**RECORDS TO PROCESS**
·····
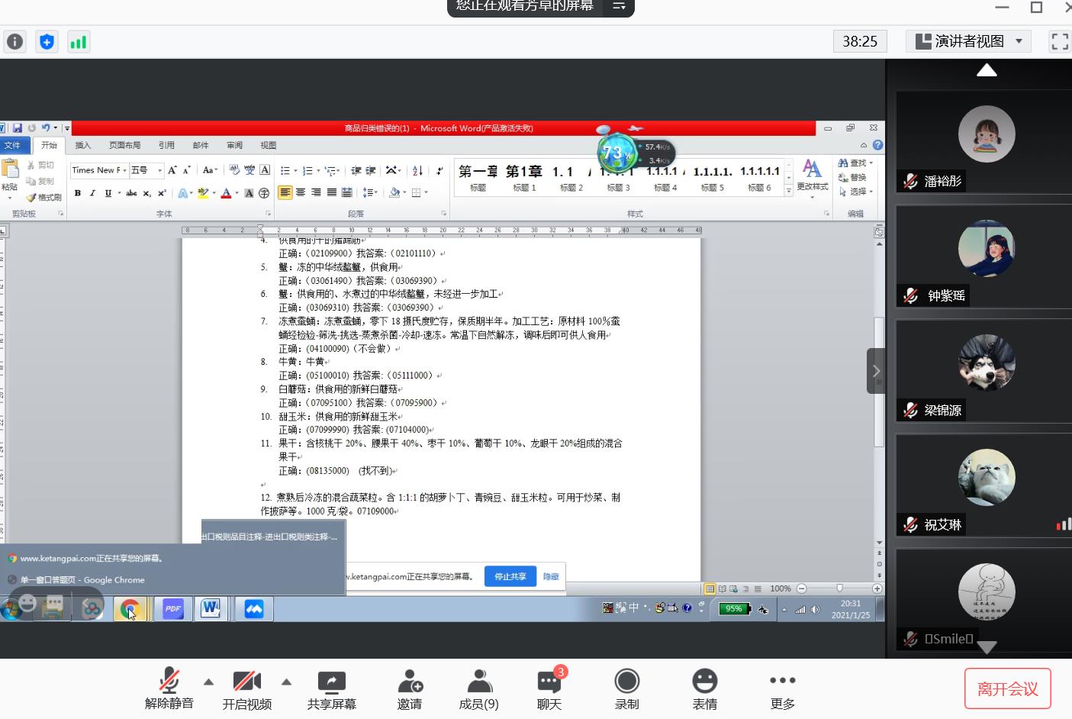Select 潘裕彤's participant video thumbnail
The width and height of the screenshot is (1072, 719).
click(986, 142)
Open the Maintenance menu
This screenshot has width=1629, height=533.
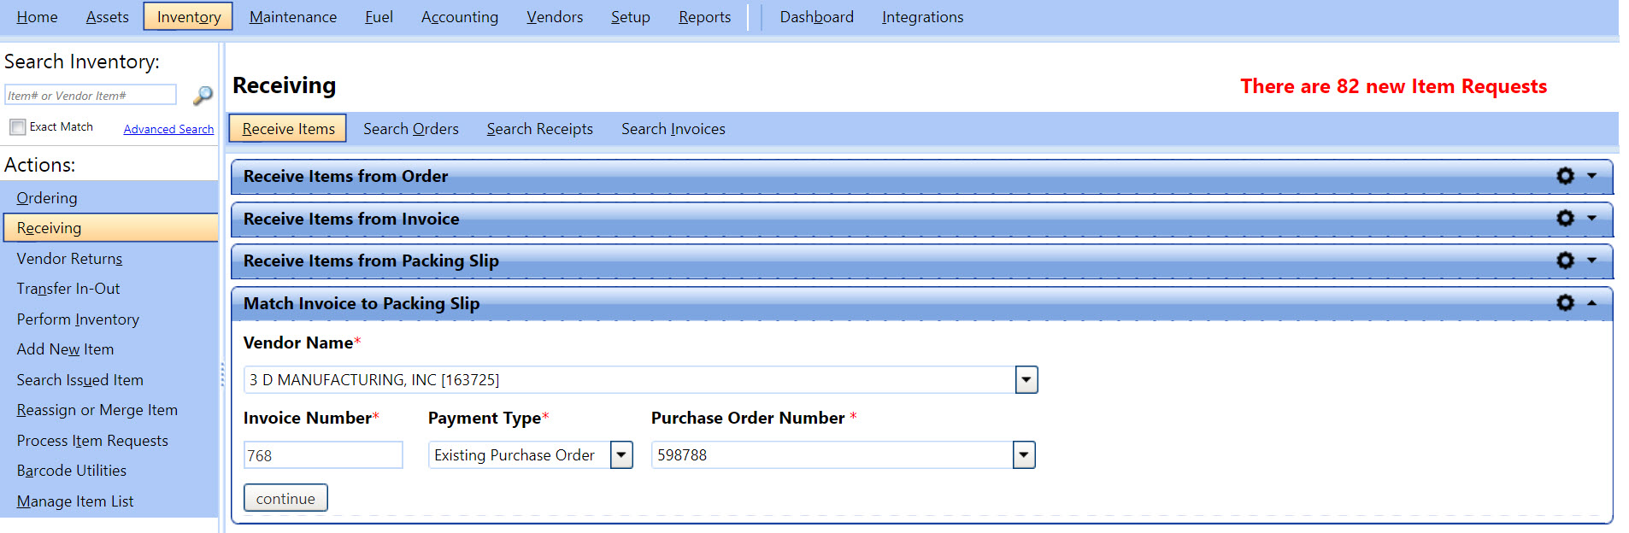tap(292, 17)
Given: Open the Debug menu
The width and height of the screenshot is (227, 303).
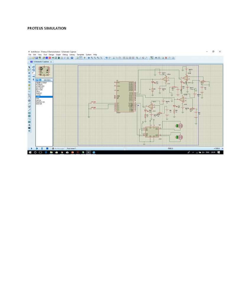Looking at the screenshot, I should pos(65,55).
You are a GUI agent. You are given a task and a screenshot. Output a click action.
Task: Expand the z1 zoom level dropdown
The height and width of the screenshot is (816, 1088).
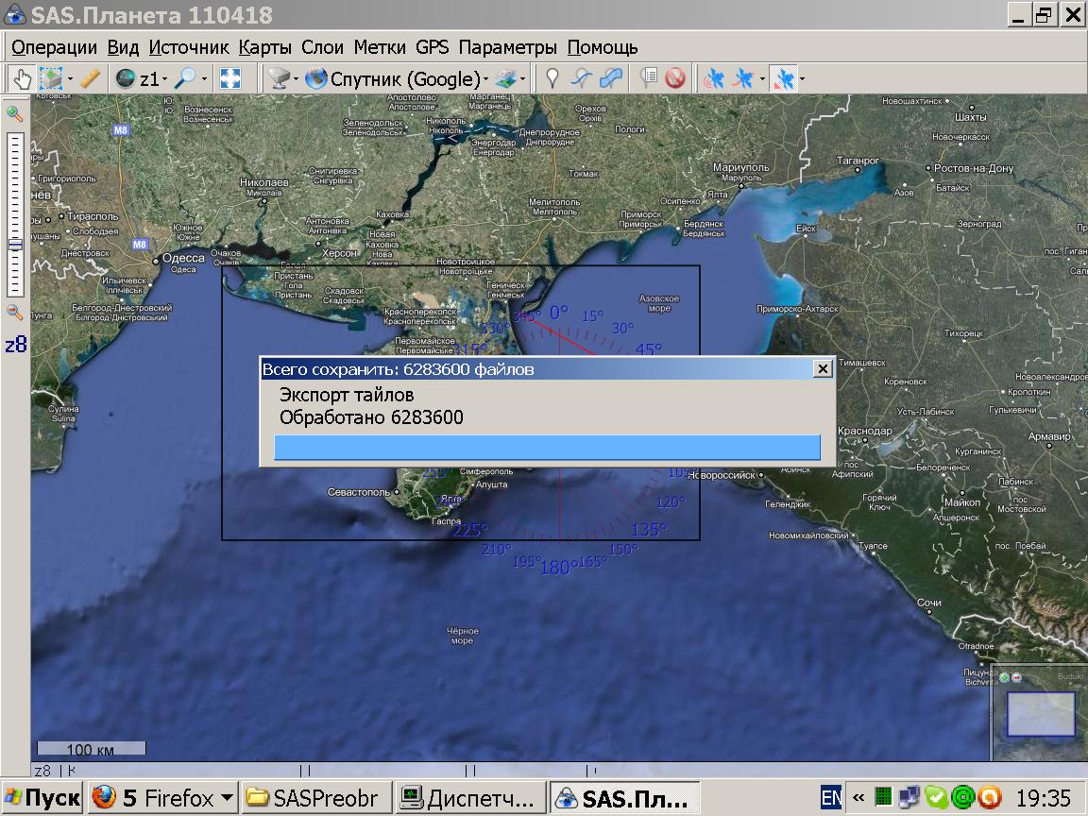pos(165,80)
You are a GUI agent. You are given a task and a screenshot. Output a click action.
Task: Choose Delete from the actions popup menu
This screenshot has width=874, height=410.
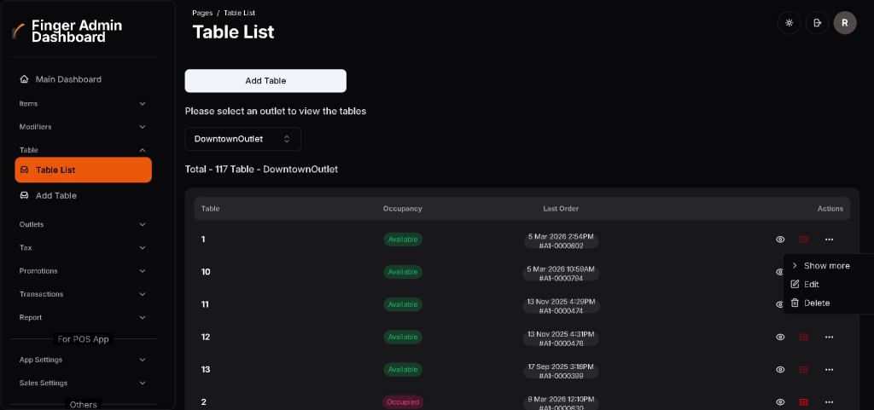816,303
·····
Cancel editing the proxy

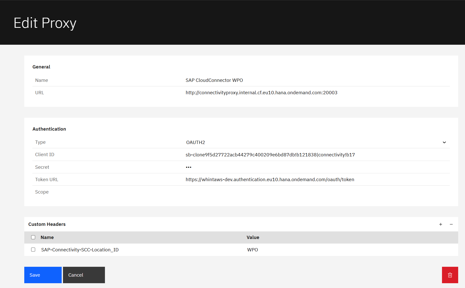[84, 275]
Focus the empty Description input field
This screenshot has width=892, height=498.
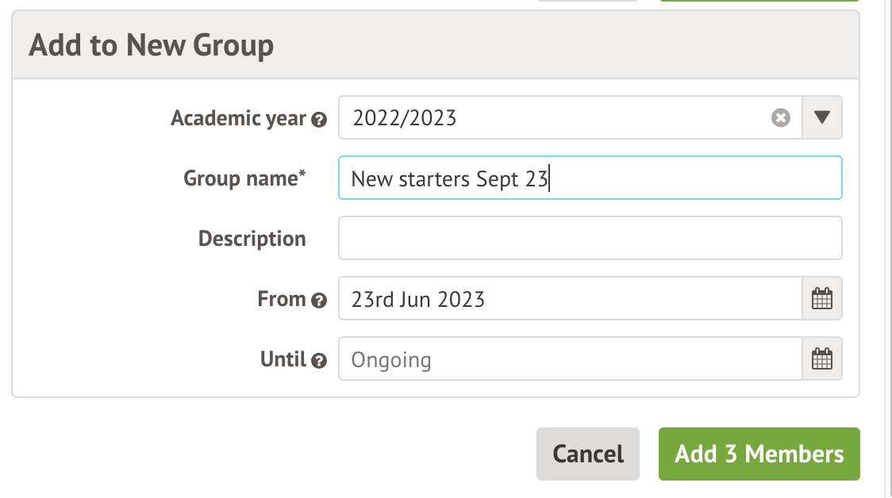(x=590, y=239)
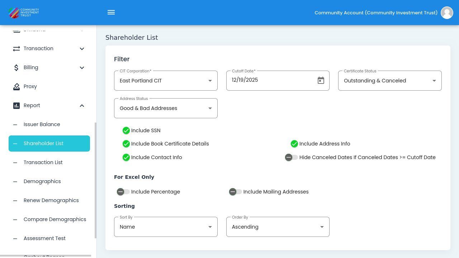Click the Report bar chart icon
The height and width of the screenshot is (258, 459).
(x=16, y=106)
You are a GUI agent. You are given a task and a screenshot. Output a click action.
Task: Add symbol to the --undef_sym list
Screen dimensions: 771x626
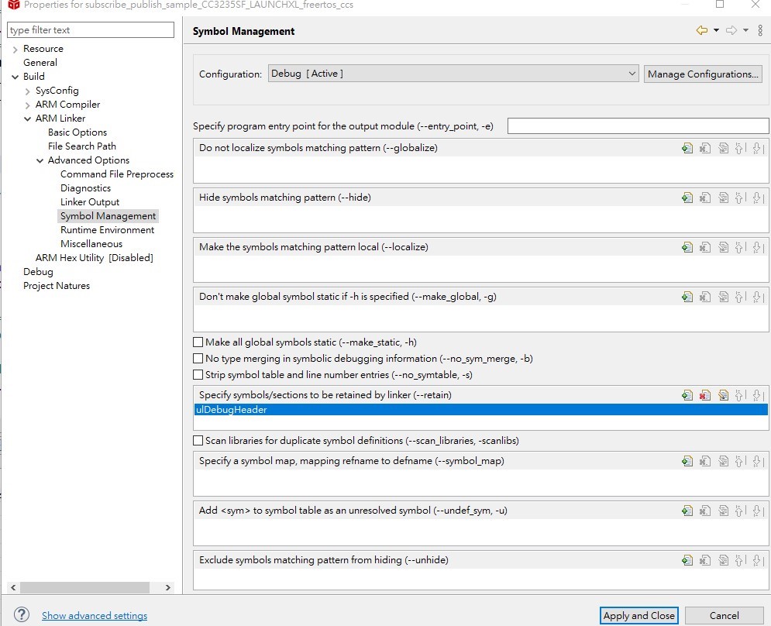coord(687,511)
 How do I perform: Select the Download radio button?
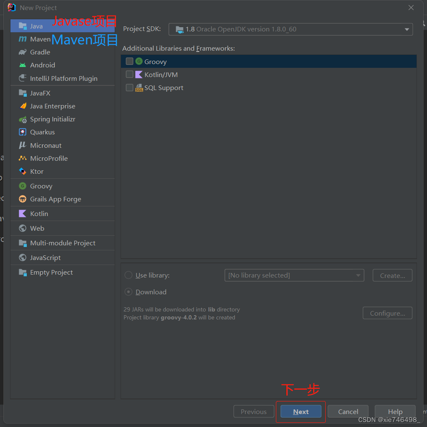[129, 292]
·····
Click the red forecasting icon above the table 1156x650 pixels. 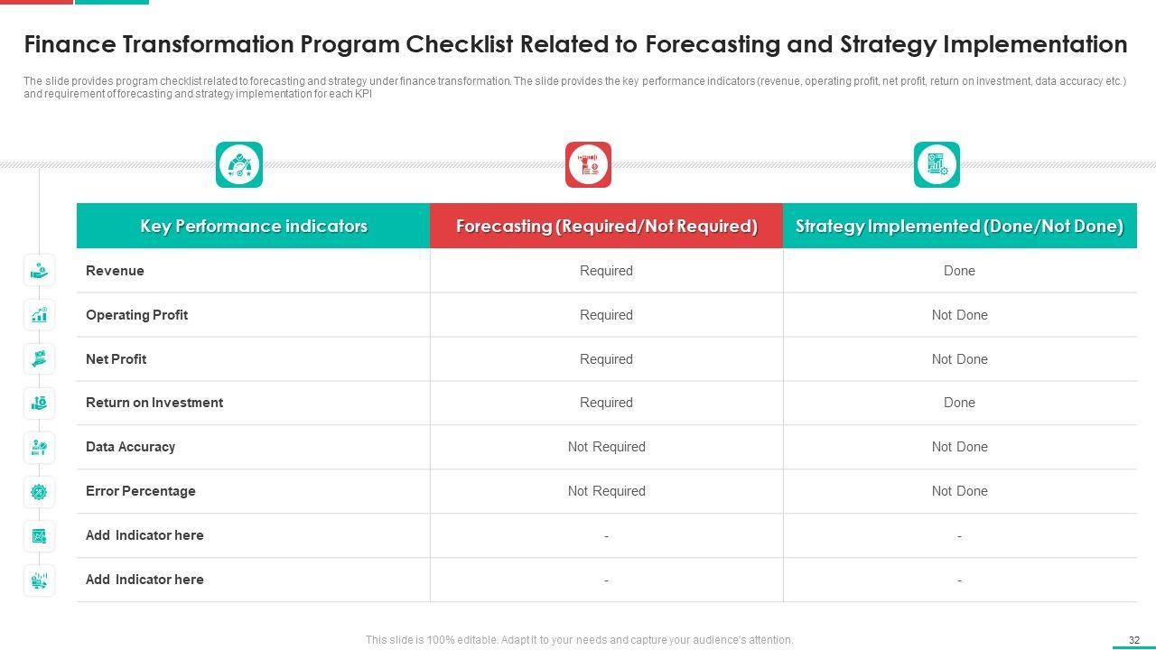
·····
Say how many lines in the records hold the string "Open", and say nothing else.

2